When a student sets their time zone, this changes the time reporting a student interacts with within the Canvas LMS. I would like to be able to run analyses that reflect what the student is experiencing and how that relates to average student behavior. That is not something I consider a "bad idea", and it is something Canvas does do.
Different database languages require different conversion codes
This is a good flag, and something that is relevant for Canvas Data 2 devs to consider. However, I do not think this blocks their ability to provide a machine translatable data point for converting UTC timestamps to the student's set local time.
Timestamps should be stored as UTC
I agree. I am not asking timestamps to be stored in local time.
Time zones in canvas are unlikely to change, you should just map them yourself
I am requesting that mapping to be provided by Canvas Data 2.
"One downside is that people may change their time zones. I doubt that's a very big issue."
If a user changes their time zone, that change should be reflected in the users table when Canvas Data 2 syncs. If the time zone mappings were provided by CD2, the problem you describe here would not exist.
"Not all users set their time zone"
This is an institution level problem, not an issue with the data. 86% of users at my institution have set their time zone. While I appreciate you sharing your experience with these datasets, anecdotal examples like this are irrelevant.
A student may travel outside their set time zone.
This is irrelevant. I would like to be able to build datasets that show the time a student interacts with within the LMS. Additionally, this example describes rare behavior that does not reflect the vast majority of students.

Information provided:
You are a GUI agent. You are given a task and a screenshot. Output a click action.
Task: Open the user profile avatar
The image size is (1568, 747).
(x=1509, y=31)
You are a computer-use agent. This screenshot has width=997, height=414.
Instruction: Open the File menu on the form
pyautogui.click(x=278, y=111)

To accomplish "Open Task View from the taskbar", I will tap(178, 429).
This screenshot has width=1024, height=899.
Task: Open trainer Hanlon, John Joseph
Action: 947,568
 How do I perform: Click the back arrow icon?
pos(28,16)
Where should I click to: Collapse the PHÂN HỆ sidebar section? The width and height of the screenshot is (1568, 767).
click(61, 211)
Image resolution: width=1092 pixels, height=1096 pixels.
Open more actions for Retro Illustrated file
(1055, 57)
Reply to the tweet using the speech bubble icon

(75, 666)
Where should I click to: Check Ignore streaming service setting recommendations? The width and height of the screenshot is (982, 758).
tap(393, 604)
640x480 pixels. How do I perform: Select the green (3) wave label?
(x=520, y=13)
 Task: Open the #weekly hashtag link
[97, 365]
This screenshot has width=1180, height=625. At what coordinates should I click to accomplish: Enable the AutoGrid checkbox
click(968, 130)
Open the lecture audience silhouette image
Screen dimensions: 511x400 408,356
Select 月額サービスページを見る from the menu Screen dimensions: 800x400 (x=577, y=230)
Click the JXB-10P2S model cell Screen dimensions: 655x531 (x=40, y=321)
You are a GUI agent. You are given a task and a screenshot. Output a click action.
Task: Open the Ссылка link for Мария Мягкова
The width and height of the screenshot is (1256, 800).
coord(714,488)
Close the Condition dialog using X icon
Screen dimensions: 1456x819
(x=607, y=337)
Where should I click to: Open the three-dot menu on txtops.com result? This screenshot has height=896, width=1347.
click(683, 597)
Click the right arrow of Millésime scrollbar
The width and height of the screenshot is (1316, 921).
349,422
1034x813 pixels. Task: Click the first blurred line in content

Directions for this task:
In the Canvas Data 2 time zone post, what share of users at the writer's institution have set their time zone?

Response area:
86%